> TASK STATEMENT:
Rewrite the records below, replacing "sidebar" with "side panel" throughout and leaving everything else unchanged.

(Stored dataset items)
>> Begin
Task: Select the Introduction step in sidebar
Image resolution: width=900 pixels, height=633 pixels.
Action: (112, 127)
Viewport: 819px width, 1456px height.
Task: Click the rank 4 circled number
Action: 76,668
>> End
> OUTPUT OF THE TASK:
Task: Select the Introduction step in side panel
Image resolution: width=900 pixels, height=633 pixels.
Action: (112, 127)
Viewport: 819px width, 1456px height.
Task: Click the rank 4 circled number
Action: 76,668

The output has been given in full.